The Summer of Jeff

Calculating the Probability of a Streak Within a Season

Posted in baseball analysis, programming by Jeff on September 18, 2017

The 2017 baseball season has had its share of team streaks. I wrote about the Indians record-breaking 22-game winning streak for the Economist, and needed to calculate the odds that a team of Cleveland’s quality would, over the course of a 162-game season, win so many consecutive games.

It turns out that this is a rather difficult problem. Baseball fans and pundits have published a number of probabilities over the course of the streak, but many fall into two categories: (a) the odds of winning all 22 games out of a specific set of 22, or (b) the odds of winning 22 out of 22, multiplied by 162/22, or the number of 22-game stretches that occur in the baseball regular season. The first solution generates some extremely long odds–it’s much harder to win 22 specific games than to assemble a streak over a longer time frame. The second solution is a bit better, but still gets it wrong.

My solution isn’t 100% correct (and I’ll discuss its limitations in a bit), but it gets much closer, especially for rare events such as the Indians streak.
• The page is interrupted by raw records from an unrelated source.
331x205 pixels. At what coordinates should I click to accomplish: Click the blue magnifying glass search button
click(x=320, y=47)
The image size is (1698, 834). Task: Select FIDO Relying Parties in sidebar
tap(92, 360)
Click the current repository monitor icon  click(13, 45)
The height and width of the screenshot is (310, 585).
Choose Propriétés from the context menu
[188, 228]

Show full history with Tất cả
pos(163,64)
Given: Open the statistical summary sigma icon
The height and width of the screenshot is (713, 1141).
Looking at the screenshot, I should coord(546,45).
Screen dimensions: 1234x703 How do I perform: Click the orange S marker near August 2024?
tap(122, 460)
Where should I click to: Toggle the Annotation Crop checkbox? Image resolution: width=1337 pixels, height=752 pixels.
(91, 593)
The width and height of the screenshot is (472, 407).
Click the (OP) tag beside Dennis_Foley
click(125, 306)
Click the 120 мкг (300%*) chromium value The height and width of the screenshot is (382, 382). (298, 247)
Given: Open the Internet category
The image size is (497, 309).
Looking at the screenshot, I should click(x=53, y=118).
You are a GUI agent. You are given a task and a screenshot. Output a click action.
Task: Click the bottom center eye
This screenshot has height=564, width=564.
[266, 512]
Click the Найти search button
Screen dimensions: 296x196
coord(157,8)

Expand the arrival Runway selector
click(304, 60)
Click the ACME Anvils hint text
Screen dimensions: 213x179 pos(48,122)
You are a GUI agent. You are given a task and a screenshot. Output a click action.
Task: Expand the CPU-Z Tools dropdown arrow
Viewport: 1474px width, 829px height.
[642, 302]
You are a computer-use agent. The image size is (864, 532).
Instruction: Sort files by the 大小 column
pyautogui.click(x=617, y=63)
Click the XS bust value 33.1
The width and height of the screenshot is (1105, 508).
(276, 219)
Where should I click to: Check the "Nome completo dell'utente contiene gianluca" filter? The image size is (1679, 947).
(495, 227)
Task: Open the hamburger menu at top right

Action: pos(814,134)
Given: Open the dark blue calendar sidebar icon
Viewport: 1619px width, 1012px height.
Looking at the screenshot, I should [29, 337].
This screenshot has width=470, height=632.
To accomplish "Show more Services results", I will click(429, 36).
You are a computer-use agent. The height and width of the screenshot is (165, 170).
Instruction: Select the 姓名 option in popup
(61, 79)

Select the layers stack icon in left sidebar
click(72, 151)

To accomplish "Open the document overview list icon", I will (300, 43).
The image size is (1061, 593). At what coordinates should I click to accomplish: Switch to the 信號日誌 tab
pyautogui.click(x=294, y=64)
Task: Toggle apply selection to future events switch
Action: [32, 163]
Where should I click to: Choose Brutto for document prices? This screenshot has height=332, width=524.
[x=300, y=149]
We must calculate the probability of an exactly 22-game streak, then the probability of an exactly 23-game streak, all the way up to a full-season, 162-game streak. An exactly 22-game streak is really 24 games long. To exclude 23-gamers (or longer), the 22-game streak must be preceded and followed by losses. There are also the edge cases of streaks that begin or end the season–and thus cannot be both preceded and followed by losses–so we must handle those separately.

So, for the probability of an exactly 22-game streak:

  1. find the probability of a 24-game stretch consisting of a loss, 22 wins, and then a loss;
  2. count the number of 24-game stretches in the course of a season (the length of the season minus 24 minus 1, or 137, for the MLB regular season);
  3. multiply (1) by (2)
  4. to handle the edge cases, find the probability of a 23 game stretch starting (or ending) with a loss, followed (or preceded) by 22 wins;
  5. multiply (4) by 2
  6. add (3) and (5)

Then repeat the process for every streak length from 23 up to 161, and then calculate the probability of 162 wins in 162 games.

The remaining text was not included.